Intelligence as growth
The architecture now contains many capabilities: ingestion, retrieval, consolidation, reinforcement, policy, multi-agent reasoning, arbitration, identity, goals, world modeling, reflection, attention, temporal cognition, cognitive economics, forgetting, affect, narrative, meta-cognition, constitutional stability, grounding, social cognition, causal intelligence, curiosity, dreaming, and abstraction. Having all of these capabilities implemented does not mean the system should use all of them at full strength from the first moment of operation.
A newly deployed system lacks the calibration history, memory depth, and policy stability that high-stakes operations require. The developmental cognition engine models the growth of capability maturity over time and gates higher-capability operations on demonstrated readiness.
Capability stages and phase thresholds
The development engine tracks the system through five phases, each unlocking additional subsystems:
- Seed (mean capability below 0.25): basic operations only. The system can ingest, retrieve, and store experience, but nothing more.
- Novice (0.25 to 0.48): adds ingestion, retrieval, consolidation, and policy. The memory substrate is operational but the agent loop and social systems are not yet trusted.
- Apprentice (0.48 to 0.68): adds the cognitive agent loop, multi-agent decomposition, and grounding. The system can reason and act but not yet model identity or affect.
- Integrative (0.68 to 0.85): adds agent society, world model, goals, attention, affect, and meta-cognition. The full self-regulation stack is now operational.
- Open-ended (above 0.85): all subsystems including open-ended evolution mode.
Experiment 27 demonstrated a mean capability of 0.30 producing a novice phase transition (from seed), unlocking ingestion, retrieval, consolidation, and policy. A mean capability of 0.75 produced an integrative transition (from novice), adding agents, world model, goals, attention, affect, and meta-cognition.
Phase unlocks are cumulative: each higher phase inherits all lower-phase subsystems. An integrative-phase system has everything a novice-phase system has, plus the additional integrative-phase subsystems.
Curriculum emergence
The development engine can identify task sequences that build competence. Rather than assigning all tasks uniformly, it prioritizes tasks where difficulty approximately matches current capability: easy enough to succeed reliably, hard enough to push the capability score upward.
This curriculum is not externally assigned. It emerges from the system's own performance history. The engine looks for tasks where the capability score in the relevant domain is between 0.3 and 0.7 times the task difficulty (the "readiness zone"). Tasks too easy (capability much higher than difficulty) produce no learning. Tasks too hard (capability much lower than difficulty) produce only failures and negative reinforcement.

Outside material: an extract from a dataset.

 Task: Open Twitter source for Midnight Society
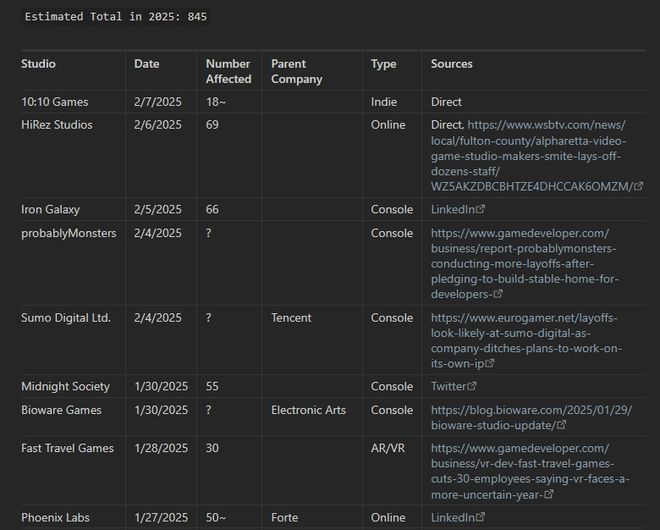point(448,387)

The readiness-based curriculum selection is a form of self-directed learning. The system does not need a human instructor to sequence its development; it selects tasks based on where the expected learning is highest. This is particularly important during the apprentice-to-integrative transition, where the system needs enough successful multi-agent experiences to demonstrate readiness for the full society and self-regulation stack.
Phase transitions and qualitative change
Some developmental changes are gradual. A capability score that rises steadily produces gradual improvements in performance. Other changes appear as phase transitions: qualitative shifts in what the system can do when multiple prerequisites align.
The integrative phase transition is a good example. The system does not gradually begin using identity and affect; it either has them in its active subsystem set or it does not. The transition from apprentice to integrative is discrete, not continuous, because the subsystem inclusion decision is binary.
Phase transitions create moments of increased risk. A system that was operating stably at the apprentice level has just gained access to affect modulation, meta-cognition, and the full multi-agent society. These additions expand what the system can do but also expand the ways it can fail. The constitutional stability layer is particularly important immediately after a phase transition: it monitors for unsafe drift in the newly activated subsystems before they have accumulated sufficient calibration history.
Progressive unlocking and safety-aware growth
The progressive unlocking structure is a safety mechanism. Higher-capability operations (open-ended evolution, full self-modification proposals, autonomous long-horizon planning) require demonstrated competence in lower-capability operations before they become available.
This prevents the system from accessing powerful self-modification capabilities before it has shown reliable calibration on basic retrieval and reinforcement. A system that attempts to modify its own reasoning strategy before its world model is calibrated is likely to make modifications based on flawed predictions.
The unlocking criteria are capability-based rather than time-based. A system that learns quickly and accumulates strong calibration evidence can transition through phases faster than one with weak performance history. A system that operates in a difficult environment and accumulates many calibration failures may remain in an earlier phase longer.
This approach differs from fixed-schedule deployment (activate all features on day 30). Fixed schedules assume that time is a reliable proxy for readiness. Capability-based unlocking uses actual performance evidence as the proxy, which is both more accurate and more resistant to deployment-schedule pressure.